Orta Çağ gerçekçiliği kavramsal gerçekçilik ya da evrensel gerçekçilik olarak tanınır. Bu, daha önce sözünü ettiğimiz algı gerçekçiliğinden ayrıdır. Plato'nun felsefesi idealar dünyasını yarattığı, ideaların varlığını nesnelerin varlığından daha sıkı anlamda vurguladığı için idealizm olarak adlandırılır. Ne var ki, bu görü bilgibilimsel öznel idealizimle karıştırılmaması gereken varlık bilimsel ya da nesnel idealizm diyebileceğimiz görüştür. Plato'ya göre idealar da nesneler de, nesnel bir biçimde anlıktan bağımsız olarak vardır. Bu bakımdan Platonculuk bütünsel bir gerçekçiliği gerektirir.
Evrensel gerçekçiliğin bir başka biçimi de Aritoteles felsefesinden kaynaklanır. Bu yaklaşıma göre formlar olarak adlandırılan genel özler (essence) bu dünyadadırlar, nesnelerin içindedirler. Her nesne madde ile biçimden (form) oluşur. Ilımlı evrensel gerçekcil olarak bilinen bu görüşü Orta Çağ'da Thomas Aquinas işlemiştir. Her iki evrensel gerçekçilik biçimi de yalnız nesnelerin değil, nesnelerin cinslerinin de, bunların düzenlilik ile yasalarının da nesnel olarak var olduğunu ileri sürer. Günümüzdeki ılımlı gerçekçilik sözünü ettiğimiz gerçekçilik ile aynı değildir. Açıklayalım.

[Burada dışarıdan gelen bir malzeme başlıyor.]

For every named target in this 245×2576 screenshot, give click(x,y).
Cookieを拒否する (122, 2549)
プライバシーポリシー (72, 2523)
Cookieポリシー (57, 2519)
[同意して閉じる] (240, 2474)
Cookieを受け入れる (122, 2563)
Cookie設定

Aristoteles de Plato gibi doğanın yapısını sınırlı sayıda formlara bölünmüş bir tek yapı olarak ele alır. Eğer bu formları bulursak doğanın yapısını bütünüyle biliriz. Nesneler yalnızca bir biçimde sınıflandırılabilir. Çağdaş ılımlı gerçekçilik bunu yadsır. Doğanm bir tek yapıda olmadığını bir çok yapının kesişiminden oluşan yapıların da söz konusu olduğunu ileri sürer. Pek çok doğal sınıflandırmalar olanaklıdır. Aristoteles ile Platoncu gerçekçiliği yalın, çağdaş gerçekçiliği ise eleştirel gerçekçilik olarak görebiliriz.
Çağdaş bilimin nesnelerine geldiğimizde sorunu yine bilginin nesnesi açısından elel almak olanaklı. Açıktır ki bilimsel kuramlar pek çok nesneyle uğraşıyor. Bir çoğu günlük deneyimimizin nesnelerini, onların eylemlerini, değişimilerini tanımlıyor. Ancak onanmış kuramlar tarafından varsayılam görünmezler çağdaş bilimde özel bir yer tutar. Bilindiği gibi bu tür bazı şeylerin, örneğin atomların varsayılması antik düşünceye kadar uzanır. Daha yakın dönemlerde ise mikroskopun,teleskopun bulunuşuyla, çıplak gözle görünmeyen bazı şeylerin görünmesi sağlandı. Buna karşın çağdaş bilim görünmesi her hangi bir araçla olanaksız, yani görünmesi ilkesce olanaksız şeylerden söz eder. Hangi durumda olursa olsun gerçekçilik tartışmasında görünmezler göz önüne alınmalı. Bazı bilim felsefecileribu yaklaşımla, bilimsel gerçekçilik sorununun kuramların doğruluğuyla özdeş bir sorun olmadığını ileri sürerler. İki tür gerçeklikten sözederler; kavramlara ilişkin gerçeklik, şeylere gerçeklik. Bu ayrımdan hareketle bilim adamlarının kuramlar konusunda çoğu kez, ama şeyler konusunda her zaman gerçekçi olduklarını ileri sürenler de çıkmakta.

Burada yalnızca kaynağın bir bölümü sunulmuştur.